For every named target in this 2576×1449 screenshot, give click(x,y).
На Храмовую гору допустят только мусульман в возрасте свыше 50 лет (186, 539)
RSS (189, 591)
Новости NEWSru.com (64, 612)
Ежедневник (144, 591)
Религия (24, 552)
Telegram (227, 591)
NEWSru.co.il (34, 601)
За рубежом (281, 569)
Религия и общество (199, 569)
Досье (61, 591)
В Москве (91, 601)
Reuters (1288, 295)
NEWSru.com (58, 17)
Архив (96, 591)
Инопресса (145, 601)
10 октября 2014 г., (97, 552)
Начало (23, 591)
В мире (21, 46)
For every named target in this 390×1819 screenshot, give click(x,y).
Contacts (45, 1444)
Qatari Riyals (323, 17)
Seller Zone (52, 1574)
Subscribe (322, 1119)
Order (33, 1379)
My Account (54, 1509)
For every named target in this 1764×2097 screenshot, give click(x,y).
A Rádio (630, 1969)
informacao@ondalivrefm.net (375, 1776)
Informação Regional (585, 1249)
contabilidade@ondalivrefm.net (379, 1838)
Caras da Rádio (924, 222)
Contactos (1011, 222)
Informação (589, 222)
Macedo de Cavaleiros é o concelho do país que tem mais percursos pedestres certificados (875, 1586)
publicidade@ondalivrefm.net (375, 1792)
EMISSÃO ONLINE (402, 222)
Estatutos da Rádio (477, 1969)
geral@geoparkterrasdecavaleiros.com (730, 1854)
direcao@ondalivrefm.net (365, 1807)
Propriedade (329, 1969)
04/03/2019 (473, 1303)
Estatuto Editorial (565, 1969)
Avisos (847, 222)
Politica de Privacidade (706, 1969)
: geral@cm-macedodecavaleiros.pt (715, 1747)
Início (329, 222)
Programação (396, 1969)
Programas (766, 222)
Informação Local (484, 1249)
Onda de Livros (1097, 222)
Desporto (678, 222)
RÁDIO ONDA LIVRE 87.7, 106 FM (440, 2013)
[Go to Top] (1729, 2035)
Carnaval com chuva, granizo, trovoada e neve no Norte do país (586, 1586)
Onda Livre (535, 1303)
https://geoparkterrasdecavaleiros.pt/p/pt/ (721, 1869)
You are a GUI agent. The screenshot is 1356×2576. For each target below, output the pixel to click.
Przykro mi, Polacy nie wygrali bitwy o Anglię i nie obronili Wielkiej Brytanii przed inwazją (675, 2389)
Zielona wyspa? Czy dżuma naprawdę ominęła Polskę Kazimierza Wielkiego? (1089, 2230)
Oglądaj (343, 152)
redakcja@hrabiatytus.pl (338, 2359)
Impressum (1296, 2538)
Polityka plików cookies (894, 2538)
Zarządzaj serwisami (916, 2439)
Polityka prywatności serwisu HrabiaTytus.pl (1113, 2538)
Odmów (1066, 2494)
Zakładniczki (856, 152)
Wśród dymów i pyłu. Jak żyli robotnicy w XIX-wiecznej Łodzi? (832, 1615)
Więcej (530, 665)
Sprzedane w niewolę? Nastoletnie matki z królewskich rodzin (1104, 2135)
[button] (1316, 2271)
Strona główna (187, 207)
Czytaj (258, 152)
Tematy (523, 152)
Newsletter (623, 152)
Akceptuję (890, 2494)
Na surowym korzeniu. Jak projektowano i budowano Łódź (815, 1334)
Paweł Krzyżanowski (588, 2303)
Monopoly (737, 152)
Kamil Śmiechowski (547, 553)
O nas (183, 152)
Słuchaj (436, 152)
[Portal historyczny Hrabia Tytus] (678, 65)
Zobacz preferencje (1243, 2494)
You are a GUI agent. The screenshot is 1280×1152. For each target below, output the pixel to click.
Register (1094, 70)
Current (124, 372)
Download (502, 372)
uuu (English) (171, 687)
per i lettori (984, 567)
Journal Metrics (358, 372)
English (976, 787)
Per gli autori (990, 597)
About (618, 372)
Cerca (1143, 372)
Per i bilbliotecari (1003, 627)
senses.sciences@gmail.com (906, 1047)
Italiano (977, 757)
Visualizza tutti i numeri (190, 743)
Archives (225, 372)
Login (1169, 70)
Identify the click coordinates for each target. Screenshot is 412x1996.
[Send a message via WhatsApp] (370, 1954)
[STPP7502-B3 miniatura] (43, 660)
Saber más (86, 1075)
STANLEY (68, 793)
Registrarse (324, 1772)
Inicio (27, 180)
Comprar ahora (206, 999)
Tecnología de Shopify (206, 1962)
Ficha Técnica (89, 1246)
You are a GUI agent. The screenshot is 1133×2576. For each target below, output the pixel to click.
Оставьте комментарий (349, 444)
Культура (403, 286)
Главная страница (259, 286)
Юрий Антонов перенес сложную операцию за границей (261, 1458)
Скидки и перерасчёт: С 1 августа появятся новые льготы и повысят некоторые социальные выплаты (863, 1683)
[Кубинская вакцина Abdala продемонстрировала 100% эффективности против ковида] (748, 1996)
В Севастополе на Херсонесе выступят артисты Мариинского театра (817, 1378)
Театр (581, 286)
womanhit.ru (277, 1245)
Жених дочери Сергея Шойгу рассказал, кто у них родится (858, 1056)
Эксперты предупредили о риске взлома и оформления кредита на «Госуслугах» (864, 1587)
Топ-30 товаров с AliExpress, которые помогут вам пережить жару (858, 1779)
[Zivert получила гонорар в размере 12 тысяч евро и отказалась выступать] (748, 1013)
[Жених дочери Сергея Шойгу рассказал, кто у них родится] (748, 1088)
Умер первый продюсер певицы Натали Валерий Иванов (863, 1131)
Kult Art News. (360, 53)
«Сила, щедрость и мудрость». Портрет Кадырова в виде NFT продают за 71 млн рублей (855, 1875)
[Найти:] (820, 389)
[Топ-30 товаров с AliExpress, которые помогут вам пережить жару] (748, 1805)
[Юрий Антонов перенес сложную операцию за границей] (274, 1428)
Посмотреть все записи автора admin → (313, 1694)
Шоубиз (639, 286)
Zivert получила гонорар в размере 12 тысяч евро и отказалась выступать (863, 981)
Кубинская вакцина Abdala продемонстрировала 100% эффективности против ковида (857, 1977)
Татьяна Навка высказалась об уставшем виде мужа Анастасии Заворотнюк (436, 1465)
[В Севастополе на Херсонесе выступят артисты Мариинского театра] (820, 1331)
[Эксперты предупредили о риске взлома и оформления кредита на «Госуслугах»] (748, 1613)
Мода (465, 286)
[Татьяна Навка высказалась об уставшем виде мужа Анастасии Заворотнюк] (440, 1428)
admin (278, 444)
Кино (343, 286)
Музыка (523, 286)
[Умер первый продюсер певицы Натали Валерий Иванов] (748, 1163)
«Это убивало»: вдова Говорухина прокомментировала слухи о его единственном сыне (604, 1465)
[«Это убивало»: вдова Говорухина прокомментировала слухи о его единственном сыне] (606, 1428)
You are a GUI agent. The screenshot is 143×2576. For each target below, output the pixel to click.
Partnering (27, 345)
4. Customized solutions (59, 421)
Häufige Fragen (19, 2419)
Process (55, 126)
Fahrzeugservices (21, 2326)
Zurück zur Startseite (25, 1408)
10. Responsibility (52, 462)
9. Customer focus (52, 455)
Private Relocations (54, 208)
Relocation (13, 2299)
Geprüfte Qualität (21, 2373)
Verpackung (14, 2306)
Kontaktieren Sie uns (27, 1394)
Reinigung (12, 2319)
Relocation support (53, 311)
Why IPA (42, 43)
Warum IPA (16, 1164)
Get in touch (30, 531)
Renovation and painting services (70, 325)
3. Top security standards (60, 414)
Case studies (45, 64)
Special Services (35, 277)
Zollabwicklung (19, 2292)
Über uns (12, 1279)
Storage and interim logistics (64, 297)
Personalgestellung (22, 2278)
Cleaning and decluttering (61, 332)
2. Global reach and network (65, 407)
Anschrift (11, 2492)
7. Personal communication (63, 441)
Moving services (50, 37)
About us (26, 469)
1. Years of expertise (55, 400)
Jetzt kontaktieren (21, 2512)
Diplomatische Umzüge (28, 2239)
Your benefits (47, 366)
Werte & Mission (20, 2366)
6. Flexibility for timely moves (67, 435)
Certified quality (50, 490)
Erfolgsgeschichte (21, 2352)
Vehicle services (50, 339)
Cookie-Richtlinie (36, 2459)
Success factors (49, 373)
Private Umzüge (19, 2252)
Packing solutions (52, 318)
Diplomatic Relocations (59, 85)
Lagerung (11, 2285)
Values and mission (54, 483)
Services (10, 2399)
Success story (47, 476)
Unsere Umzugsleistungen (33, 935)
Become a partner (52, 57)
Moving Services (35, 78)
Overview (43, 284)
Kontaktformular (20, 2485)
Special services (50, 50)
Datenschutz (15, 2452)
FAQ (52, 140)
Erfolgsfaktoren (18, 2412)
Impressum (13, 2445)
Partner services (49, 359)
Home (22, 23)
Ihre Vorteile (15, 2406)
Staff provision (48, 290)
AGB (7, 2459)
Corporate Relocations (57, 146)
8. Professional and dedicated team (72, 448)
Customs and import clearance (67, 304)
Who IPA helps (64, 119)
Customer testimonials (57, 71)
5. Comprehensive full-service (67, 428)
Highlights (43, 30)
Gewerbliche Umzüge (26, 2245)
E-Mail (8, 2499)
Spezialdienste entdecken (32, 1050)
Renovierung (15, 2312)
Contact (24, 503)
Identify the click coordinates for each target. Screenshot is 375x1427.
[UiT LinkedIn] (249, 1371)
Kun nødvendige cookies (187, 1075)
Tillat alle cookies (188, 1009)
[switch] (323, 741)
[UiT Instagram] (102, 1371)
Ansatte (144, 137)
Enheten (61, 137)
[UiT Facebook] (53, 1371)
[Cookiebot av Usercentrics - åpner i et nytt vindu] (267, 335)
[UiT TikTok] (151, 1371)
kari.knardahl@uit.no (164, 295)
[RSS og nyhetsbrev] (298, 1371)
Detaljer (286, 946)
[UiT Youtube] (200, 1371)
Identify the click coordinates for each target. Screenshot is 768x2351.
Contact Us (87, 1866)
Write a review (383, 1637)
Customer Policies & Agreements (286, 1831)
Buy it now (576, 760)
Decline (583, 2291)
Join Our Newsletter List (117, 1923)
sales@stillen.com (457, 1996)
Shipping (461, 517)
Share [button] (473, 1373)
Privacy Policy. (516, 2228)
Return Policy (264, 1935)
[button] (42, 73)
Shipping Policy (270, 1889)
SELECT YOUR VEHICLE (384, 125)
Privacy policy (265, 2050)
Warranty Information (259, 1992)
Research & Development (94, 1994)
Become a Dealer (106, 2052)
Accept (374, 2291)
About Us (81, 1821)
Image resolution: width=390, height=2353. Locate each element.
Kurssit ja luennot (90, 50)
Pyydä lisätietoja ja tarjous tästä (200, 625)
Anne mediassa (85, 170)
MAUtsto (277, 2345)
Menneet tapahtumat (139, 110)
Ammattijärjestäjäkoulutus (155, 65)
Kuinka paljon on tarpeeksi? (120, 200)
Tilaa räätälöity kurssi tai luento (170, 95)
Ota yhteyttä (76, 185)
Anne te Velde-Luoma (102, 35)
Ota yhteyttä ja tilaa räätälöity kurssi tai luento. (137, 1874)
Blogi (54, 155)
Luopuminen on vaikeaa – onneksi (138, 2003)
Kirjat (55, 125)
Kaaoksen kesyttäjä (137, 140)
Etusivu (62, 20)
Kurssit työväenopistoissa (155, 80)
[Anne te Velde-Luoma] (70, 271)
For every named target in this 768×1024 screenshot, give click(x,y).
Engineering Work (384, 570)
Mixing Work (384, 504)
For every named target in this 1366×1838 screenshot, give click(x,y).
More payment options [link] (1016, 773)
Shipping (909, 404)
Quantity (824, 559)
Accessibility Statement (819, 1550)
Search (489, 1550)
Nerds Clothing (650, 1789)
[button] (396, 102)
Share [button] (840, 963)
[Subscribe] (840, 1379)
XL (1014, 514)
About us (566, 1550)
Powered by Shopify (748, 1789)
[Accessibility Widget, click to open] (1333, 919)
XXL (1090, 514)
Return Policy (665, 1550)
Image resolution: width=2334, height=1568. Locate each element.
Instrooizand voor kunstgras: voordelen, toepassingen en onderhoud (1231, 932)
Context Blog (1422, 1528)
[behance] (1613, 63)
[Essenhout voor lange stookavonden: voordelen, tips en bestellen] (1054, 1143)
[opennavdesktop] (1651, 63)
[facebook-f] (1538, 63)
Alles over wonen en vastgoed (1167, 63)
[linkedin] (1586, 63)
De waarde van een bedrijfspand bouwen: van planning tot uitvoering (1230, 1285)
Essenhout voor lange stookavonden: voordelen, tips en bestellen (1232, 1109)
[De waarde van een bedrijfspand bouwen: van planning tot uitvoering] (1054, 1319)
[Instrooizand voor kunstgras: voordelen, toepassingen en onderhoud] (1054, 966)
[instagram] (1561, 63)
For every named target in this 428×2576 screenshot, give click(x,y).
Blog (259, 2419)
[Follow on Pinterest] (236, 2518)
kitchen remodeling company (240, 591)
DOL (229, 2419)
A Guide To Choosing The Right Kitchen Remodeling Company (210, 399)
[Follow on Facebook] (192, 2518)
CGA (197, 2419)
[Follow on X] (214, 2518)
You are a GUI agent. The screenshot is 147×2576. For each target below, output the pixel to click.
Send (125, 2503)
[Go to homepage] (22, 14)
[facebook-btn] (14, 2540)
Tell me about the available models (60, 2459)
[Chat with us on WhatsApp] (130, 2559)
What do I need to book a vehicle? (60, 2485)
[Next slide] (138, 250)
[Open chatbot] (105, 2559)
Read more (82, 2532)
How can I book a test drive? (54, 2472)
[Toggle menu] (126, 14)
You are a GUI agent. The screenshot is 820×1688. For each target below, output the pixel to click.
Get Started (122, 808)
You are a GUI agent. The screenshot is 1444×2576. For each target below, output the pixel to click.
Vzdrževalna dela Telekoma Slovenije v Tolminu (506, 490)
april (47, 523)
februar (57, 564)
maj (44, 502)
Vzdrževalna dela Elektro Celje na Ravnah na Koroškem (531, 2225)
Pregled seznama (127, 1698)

▬▬▬▬▬▬

Tally every line above that has the word "planning", and report the total with no other words.

Task answer
2